*Short problem*. Reproduce the items below word for word, starting at the line that contains "Where should I click to: Click the clock" and ending with the line that contains "click(55, 24)", including both.

[Recorded data]

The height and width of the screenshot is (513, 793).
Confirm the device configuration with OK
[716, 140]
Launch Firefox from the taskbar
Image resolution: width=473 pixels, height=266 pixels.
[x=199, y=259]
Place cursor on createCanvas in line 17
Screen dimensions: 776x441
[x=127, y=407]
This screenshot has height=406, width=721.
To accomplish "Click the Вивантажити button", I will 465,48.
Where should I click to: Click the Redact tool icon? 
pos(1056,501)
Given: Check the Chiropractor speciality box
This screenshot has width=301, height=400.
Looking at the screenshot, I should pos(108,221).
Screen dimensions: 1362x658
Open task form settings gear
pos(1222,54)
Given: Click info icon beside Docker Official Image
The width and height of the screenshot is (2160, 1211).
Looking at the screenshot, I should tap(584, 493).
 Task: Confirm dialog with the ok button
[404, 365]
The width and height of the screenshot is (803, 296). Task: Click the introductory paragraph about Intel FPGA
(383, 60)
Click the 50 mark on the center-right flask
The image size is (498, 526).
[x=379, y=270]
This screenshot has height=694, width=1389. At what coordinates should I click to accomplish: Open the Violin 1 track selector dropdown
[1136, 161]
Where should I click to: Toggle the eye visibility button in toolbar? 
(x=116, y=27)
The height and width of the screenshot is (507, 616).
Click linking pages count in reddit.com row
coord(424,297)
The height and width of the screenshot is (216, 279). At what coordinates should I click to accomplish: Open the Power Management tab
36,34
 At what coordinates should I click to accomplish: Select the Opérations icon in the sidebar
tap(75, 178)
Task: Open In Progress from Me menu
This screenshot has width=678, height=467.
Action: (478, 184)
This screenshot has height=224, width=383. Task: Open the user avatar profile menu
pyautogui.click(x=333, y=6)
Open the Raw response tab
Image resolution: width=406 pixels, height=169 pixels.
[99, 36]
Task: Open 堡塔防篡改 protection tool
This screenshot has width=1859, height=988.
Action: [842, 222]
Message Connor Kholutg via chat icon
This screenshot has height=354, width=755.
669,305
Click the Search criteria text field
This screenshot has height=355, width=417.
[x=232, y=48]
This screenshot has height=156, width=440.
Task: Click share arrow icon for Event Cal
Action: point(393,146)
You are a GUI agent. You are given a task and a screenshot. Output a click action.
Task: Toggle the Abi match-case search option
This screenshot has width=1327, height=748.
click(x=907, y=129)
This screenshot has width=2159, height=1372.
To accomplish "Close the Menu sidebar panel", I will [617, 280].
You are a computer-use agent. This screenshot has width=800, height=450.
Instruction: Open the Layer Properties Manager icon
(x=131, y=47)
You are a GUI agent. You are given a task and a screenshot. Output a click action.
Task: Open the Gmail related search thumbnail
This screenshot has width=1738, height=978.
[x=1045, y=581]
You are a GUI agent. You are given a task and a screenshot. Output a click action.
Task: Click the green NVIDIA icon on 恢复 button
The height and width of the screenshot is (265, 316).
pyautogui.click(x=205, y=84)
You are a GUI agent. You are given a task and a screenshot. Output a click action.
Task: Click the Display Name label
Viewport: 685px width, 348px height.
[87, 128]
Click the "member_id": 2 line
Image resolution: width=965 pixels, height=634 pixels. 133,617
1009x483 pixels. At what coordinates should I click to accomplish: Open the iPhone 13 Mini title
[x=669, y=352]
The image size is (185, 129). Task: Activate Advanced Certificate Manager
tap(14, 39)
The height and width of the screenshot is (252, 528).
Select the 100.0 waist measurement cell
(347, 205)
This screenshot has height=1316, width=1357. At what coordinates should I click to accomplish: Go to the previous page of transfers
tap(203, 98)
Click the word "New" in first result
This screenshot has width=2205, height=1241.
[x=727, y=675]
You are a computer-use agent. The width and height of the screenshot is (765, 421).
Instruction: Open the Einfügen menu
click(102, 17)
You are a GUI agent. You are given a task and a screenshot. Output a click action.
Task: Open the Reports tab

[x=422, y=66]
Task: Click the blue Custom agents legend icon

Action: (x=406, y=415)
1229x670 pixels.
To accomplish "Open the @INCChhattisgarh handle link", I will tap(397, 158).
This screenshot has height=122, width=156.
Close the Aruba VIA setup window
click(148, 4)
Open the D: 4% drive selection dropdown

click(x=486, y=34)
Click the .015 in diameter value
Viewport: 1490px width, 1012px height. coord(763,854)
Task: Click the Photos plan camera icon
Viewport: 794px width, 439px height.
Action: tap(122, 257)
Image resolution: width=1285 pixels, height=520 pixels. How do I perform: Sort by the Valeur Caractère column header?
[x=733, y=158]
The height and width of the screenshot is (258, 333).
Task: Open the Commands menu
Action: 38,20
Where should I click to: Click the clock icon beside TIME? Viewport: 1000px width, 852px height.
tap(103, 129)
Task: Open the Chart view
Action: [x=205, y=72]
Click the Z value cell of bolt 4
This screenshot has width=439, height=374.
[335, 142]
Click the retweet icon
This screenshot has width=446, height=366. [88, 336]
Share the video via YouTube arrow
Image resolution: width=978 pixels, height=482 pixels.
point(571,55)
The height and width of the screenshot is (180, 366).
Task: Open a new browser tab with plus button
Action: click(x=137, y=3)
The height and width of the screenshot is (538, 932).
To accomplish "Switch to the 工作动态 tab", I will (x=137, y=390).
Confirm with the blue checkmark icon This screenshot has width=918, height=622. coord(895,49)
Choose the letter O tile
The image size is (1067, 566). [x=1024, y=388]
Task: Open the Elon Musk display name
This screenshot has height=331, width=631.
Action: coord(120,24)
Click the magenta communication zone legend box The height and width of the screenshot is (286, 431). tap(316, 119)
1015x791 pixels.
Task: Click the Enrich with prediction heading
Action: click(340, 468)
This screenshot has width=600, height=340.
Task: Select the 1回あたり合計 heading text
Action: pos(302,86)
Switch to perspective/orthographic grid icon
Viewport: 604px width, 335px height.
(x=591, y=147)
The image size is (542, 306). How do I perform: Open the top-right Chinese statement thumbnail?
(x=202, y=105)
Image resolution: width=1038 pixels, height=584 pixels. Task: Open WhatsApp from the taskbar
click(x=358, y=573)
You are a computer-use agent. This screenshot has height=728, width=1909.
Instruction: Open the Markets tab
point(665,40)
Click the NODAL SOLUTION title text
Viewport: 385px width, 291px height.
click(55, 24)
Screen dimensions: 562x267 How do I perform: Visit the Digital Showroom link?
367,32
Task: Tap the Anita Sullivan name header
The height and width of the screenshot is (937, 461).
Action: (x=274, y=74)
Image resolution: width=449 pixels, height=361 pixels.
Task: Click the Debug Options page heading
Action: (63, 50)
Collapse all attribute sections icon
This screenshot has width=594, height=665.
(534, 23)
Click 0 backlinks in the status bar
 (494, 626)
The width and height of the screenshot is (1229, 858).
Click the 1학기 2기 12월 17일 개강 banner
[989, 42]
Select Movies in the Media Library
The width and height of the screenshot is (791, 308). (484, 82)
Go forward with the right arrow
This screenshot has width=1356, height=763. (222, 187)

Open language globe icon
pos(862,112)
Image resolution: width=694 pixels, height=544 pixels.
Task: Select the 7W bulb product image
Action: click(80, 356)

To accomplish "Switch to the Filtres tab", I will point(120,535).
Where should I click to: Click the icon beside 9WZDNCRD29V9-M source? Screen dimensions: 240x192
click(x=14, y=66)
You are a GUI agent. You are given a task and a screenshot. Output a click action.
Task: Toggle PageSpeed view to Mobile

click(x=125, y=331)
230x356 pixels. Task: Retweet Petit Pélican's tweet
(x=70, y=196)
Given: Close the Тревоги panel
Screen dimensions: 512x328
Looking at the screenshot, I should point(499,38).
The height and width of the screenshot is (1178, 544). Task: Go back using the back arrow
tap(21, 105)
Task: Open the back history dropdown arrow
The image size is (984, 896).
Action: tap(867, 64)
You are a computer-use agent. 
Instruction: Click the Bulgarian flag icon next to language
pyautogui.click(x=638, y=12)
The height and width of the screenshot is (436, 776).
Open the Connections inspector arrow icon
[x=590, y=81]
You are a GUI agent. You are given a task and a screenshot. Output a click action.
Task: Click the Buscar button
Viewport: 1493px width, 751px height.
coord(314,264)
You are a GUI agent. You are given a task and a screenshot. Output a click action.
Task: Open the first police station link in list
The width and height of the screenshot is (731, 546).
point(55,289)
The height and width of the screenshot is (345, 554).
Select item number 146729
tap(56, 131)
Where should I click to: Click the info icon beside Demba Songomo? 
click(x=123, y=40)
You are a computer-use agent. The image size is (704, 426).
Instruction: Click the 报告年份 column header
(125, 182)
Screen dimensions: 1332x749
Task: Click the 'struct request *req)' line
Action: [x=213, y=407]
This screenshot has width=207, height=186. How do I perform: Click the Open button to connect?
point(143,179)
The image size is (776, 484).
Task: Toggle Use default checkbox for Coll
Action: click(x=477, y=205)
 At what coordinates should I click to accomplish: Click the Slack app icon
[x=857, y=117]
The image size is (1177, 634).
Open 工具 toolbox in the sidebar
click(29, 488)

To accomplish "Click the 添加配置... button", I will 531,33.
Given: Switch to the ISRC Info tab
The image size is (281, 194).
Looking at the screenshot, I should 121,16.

*Completed task*.
Where should I click to: Click the clock icon beside TIME? Viewport: 1000px width, 852px height.
tap(103, 129)
Task: Open the Chart view
Action: [x=205, y=72]
Click the Z value cell of bolt 4
This screenshot has width=439, height=374.
[335, 142]
Click the retweet icon
This screenshot has width=446, height=366. [88, 336]
Share the video via YouTube arrow
Image resolution: width=978 pixels, height=482 pixels.
point(571,55)
The height and width of the screenshot is (180, 366).
Task: Open a new browser tab with plus button
Action: click(x=137, y=3)
The height and width of the screenshot is (538, 932).
To accomplish "Switch to the 工作动态 tab", I will (x=137, y=390).
Confirm with the blue checkmark icon This screenshot has width=918, height=622. coord(895,49)
Choose the letter O tile
The image size is (1067, 566). [x=1024, y=388]
Task: Open the Elon Musk display name
This screenshot has height=331, width=631.
Action: coord(120,24)
Click the magenta communication zone legend box The height and width of the screenshot is (286, 431). tap(316, 119)
1015x791 pixels.
Task: Click the Enrich with prediction heading
Action: click(340, 468)
This screenshot has width=600, height=340.
Task: Select the 1回あたり合計 heading text
Action: pos(302,86)
Switch to perspective/orthographic grid icon
Viewport: 604px width, 335px height.
(x=591, y=147)
The image size is (542, 306). How do I perform: Open the top-right Chinese statement thumbnail?
(x=202, y=105)
Image resolution: width=1038 pixels, height=584 pixels. Task: Open WhatsApp from the taskbar
click(x=358, y=573)
You are a computer-use agent. This screenshot has height=728, width=1909.
Instruction: Open the Markets tab
point(665,40)
Click the NODAL SOLUTION title text
Viewport: 385px width, 291px height.
click(55, 24)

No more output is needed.